- _What to work on_
An answer that reproduces all the entries exactly is what is needed.

....................

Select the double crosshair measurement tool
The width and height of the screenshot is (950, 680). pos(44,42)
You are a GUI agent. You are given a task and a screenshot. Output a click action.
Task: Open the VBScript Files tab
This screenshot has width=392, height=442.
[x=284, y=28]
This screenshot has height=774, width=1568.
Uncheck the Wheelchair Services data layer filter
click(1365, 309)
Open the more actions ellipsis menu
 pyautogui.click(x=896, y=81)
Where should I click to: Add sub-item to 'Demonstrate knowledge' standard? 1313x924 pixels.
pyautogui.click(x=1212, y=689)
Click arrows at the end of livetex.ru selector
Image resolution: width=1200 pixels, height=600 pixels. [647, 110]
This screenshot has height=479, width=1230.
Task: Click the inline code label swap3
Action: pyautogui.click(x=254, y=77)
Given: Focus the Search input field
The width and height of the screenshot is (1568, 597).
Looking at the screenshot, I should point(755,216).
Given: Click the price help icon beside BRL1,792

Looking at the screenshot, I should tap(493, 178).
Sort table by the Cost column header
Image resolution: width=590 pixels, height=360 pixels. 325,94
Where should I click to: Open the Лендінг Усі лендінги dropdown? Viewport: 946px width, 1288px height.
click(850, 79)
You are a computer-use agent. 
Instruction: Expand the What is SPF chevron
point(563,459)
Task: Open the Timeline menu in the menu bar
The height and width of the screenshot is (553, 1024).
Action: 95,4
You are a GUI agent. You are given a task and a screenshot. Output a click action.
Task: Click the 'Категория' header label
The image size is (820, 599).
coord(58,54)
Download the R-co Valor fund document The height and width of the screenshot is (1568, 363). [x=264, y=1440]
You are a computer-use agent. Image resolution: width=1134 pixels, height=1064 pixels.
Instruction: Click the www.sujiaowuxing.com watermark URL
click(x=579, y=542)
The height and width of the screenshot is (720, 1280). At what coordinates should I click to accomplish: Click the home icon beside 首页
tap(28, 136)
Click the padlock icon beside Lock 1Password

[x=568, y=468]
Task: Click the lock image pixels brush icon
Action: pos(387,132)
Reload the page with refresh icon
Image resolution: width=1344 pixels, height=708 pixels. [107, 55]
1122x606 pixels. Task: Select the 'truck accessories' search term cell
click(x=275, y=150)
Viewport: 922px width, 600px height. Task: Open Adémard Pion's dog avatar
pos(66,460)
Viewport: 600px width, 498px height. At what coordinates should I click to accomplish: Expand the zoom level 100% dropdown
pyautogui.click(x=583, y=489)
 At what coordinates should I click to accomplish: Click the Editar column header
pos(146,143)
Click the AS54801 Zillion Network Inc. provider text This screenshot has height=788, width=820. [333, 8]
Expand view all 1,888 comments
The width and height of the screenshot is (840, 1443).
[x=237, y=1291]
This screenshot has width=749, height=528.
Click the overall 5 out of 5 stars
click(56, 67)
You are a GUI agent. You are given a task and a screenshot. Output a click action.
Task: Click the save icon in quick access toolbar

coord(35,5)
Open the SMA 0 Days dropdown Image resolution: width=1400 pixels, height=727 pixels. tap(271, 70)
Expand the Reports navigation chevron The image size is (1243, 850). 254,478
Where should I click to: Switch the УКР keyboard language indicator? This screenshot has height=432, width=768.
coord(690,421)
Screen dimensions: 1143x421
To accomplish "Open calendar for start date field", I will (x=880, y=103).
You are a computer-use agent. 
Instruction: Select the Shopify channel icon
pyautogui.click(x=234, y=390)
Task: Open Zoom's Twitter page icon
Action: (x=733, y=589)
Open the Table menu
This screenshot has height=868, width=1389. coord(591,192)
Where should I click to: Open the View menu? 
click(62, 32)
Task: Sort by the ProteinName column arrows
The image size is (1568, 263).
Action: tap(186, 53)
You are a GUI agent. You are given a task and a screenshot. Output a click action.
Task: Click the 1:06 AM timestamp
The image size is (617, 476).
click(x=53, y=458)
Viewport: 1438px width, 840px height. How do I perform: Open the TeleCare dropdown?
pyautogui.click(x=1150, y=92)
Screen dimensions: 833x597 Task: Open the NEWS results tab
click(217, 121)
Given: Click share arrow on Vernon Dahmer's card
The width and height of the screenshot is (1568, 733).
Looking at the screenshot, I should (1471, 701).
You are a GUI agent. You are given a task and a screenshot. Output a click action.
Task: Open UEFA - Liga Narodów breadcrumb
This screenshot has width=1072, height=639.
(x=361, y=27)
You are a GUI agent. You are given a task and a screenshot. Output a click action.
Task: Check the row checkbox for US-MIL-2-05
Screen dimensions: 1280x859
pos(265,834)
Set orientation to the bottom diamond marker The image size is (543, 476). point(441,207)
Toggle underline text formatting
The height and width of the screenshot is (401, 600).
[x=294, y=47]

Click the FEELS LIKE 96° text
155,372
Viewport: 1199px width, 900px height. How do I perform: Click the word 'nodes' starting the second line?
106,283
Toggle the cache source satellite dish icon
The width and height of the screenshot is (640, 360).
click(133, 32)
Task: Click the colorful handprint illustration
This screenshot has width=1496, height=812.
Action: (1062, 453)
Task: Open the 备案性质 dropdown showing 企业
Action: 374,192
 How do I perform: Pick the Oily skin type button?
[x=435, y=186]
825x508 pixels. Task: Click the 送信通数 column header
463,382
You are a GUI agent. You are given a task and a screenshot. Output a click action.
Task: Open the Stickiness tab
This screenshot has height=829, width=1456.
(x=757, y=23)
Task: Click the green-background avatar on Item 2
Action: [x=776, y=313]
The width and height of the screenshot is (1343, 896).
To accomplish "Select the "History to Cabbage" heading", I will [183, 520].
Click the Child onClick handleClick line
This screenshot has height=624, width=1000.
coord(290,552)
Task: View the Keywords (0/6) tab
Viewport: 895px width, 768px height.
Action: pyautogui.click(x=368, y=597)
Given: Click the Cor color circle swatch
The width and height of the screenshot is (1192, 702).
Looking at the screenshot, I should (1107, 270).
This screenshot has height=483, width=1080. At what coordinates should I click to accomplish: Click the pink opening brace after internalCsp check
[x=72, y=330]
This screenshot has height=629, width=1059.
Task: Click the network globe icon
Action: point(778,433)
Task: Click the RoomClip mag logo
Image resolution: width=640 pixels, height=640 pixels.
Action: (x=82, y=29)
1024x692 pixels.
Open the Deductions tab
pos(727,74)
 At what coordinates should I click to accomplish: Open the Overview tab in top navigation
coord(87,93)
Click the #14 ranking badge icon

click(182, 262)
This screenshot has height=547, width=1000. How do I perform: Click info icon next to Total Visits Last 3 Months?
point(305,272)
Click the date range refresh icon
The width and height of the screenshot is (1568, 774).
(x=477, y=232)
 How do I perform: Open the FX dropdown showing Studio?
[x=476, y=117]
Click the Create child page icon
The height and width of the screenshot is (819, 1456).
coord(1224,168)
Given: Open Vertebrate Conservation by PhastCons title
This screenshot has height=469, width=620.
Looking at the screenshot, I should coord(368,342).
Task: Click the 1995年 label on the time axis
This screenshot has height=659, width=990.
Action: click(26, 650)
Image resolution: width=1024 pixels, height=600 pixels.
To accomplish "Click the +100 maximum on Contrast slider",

....................

- _Response to this task_
Select the double crosshair measurement tool
The width and height of the screenshot is (950, 680). pos(44,42)
You are a GUI agent. You are given a task and a screenshot. Output a click action.
Task: Open the VBScript Files tab
This screenshot has width=392, height=442.
[x=284, y=28]
This screenshot has height=774, width=1568.
Uncheck the Wheelchair Services data layer filter
click(1365, 309)
Open the more actions ellipsis menu
 pyautogui.click(x=896, y=81)
Where should I click to: Add sub-item to 'Demonstrate knowledge' standard? 1313x924 pixels.
pyautogui.click(x=1212, y=689)
Click arrows at the end of livetex.ru selector
Image resolution: width=1200 pixels, height=600 pixels. [647, 110]
This screenshot has height=479, width=1230.
Task: Click the inline code label swap3
Action: pyautogui.click(x=254, y=77)
Given: Focus the Search input field
The width and height of the screenshot is (1568, 597).
Looking at the screenshot, I should point(755,216).
Given: Click the price help icon beside BRL1,792

Looking at the screenshot, I should tap(493, 178).
Sort table by the Cost column header
Image resolution: width=590 pixels, height=360 pixels. 325,94
Where should I click to: Open the Лендінг Усі лендінги dropdown? Viewport: 946px width, 1288px height.
click(850, 79)
You are a computer-use agent. 
Instruction: Expand the What is SPF chevron
point(563,459)
Task: Open the Timeline menu in the menu bar
The height and width of the screenshot is (553, 1024).
Action: 95,4
You are a GUI agent. You are given a task and a screenshot. Output a click action.
Task: Click the 'Категория' header label
The image size is (820, 599).
coord(58,54)
Download the R-co Valor fund document The height and width of the screenshot is (1568, 363). [x=264, y=1440]
You are a computer-use agent. Image resolution: width=1134 pixels, height=1064 pixels.
Instruction: Click the www.sujiaowuxing.com watermark URL
click(x=579, y=542)
The height and width of the screenshot is (720, 1280). At what coordinates should I click to accomplish: Click the home icon beside 首页
tap(28, 136)
Click the padlock icon beside Lock 1Password

[x=568, y=468]
Task: Click the lock image pixels brush icon
Action: pos(387,132)
Reload the page with refresh icon
Image resolution: width=1344 pixels, height=708 pixels. [107, 55]
1122x606 pixels. Task: Select the 'truck accessories' search term cell
click(x=275, y=150)
Viewport: 922px width, 600px height. Task: Open Adémard Pion's dog avatar
pos(66,460)
Viewport: 600px width, 498px height. At what coordinates should I click to accomplish: Expand the zoom level 100% dropdown
pyautogui.click(x=583, y=489)
 At what coordinates should I click to accomplish: Click the Editar column header
pos(146,143)
Click the AS54801 Zillion Network Inc. provider text This screenshot has height=788, width=820. [333, 8]
Expand view all 1,888 comments
The width and height of the screenshot is (840, 1443).
[x=237, y=1291]
This screenshot has width=749, height=528.
Click the overall 5 out of 5 stars
click(56, 67)
You are a GUI agent. You are given a task and a screenshot. Output a click action.
Task: Click the save icon in quick access toolbar

coord(35,5)
Open the SMA 0 Days dropdown Image resolution: width=1400 pixels, height=727 pixels. tap(271, 70)
Expand the Reports navigation chevron The image size is (1243, 850). 254,478
Where should I click to: Switch the УКР keyboard language indicator? This screenshot has height=432, width=768.
coord(690,421)
Screen dimensions: 1143x421
To accomplish "Open calendar for start date field", I will (x=880, y=103).
You are a computer-use agent. 
Instruction: Select the Shopify channel icon
pyautogui.click(x=234, y=390)
Task: Open Zoom's Twitter page icon
Action: (x=733, y=589)
Open the Table menu
This screenshot has height=868, width=1389. coord(591,192)
Where should I click to: Open the View menu? 
click(62, 32)
Task: Sort by the ProteinName column arrows
The image size is (1568, 263).
Action: tap(186, 53)
You are a GUI agent. You are given a task and a screenshot. Output a click action.
Task: Click the 1:06 AM timestamp
The image size is (617, 476).
click(x=53, y=458)
Viewport: 1438px width, 840px height. How do I perform: Open the TeleCare dropdown?
pyautogui.click(x=1150, y=92)
Screen dimensions: 833x597 Task: Open the NEWS results tab
click(217, 121)
Given: Click share arrow on Vernon Dahmer's card
The width and height of the screenshot is (1568, 733).
Looking at the screenshot, I should (1471, 701).
You are a GUI agent. You are given a task and a screenshot. Output a click action.
Task: Open UEFA - Liga Narodów breadcrumb
This screenshot has width=1072, height=639.
(x=361, y=27)
You are a GUI agent. You are given a task and a screenshot. Output a click action.
Task: Check the row checkbox for US-MIL-2-05
Screen dimensions: 1280x859
pos(265,834)
Set orientation to the bottom diamond marker The image size is (543, 476). point(441,207)
Toggle underline text formatting
The height and width of the screenshot is (401, 600).
[x=294, y=47]

Click the FEELS LIKE 96° text
155,372
Viewport: 1199px width, 900px height. How do I perform: Click the word 'nodes' starting the second line?
106,283
Toggle the cache source satellite dish icon
The width and height of the screenshot is (640, 360).
click(133, 32)
Task: Click the colorful handprint illustration
This screenshot has width=1496, height=812.
Action: (1062, 453)
Task: Open the 备案性质 dropdown showing 企业
Action: 374,192
 How do I perform: Pick the Oily skin type button?
[x=435, y=186]
825x508 pixels. Task: Click the 送信通数 column header
463,382
You are a GUI agent. You are given a task and a screenshot. Output a click action.
Task: Open the Stickiness tab
This screenshot has height=829, width=1456.
(x=757, y=23)
Task: Click the green-background avatar on Item 2
Action: [x=776, y=313]
The width and height of the screenshot is (1343, 896).
To accomplish "Select the "History to Cabbage" heading", I will [183, 520].
Click the Child onClick handleClick line
This screenshot has height=624, width=1000.
coord(290,552)
Task: View the Keywords (0/6) tab
Viewport: 895px width, 768px height.
Action: pyautogui.click(x=368, y=597)
Given: Click the Cor color circle swatch
The width and height of the screenshot is (1192, 702).
Looking at the screenshot, I should (1107, 270).
This screenshot has height=483, width=1080. At what coordinates should I click to accomplish: Click the pink opening brace after internalCsp check
[x=72, y=330]
This screenshot has height=629, width=1059.
Task: Click the network globe icon
Action: point(778,433)
Task: Click the RoomClip mag logo
Image resolution: width=640 pixels, height=640 pixels.
Action: (x=82, y=29)
1024x692 pixels.
Open the Deductions tab
pos(727,74)
 At what coordinates should I click to accomplish: Open the Overview tab in top navigation
coord(87,93)
Click the #14 ranking badge icon

click(182, 262)
This screenshot has height=547, width=1000. How do I perform: Click info icon next to Total Visits Last 3 Months?
point(305,272)
Click the date range refresh icon
The width and height of the screenshot is (1568, 774).
(x=477, y=232)
 How do I perform: Open the FX dropdown showing Studio?
[x=476, y=117]
Click the Create child page icon
The height and width of the screenshot is (819, 1456).
coord(1224,168)
Given: Open Vertebrate Conservation by PhastCons title
This screenshot has height=469, width=620.
Looking at the screenshot, I should coord(368,342).
Task: Click the 1995年 label on the time axis
This screenshot has height=659, width=990.
Action: click(26, 650)
Image resolution: width=1024 pixels, height=600 pixels.
To accomplish "Click the +100 maximum on Contrast slider",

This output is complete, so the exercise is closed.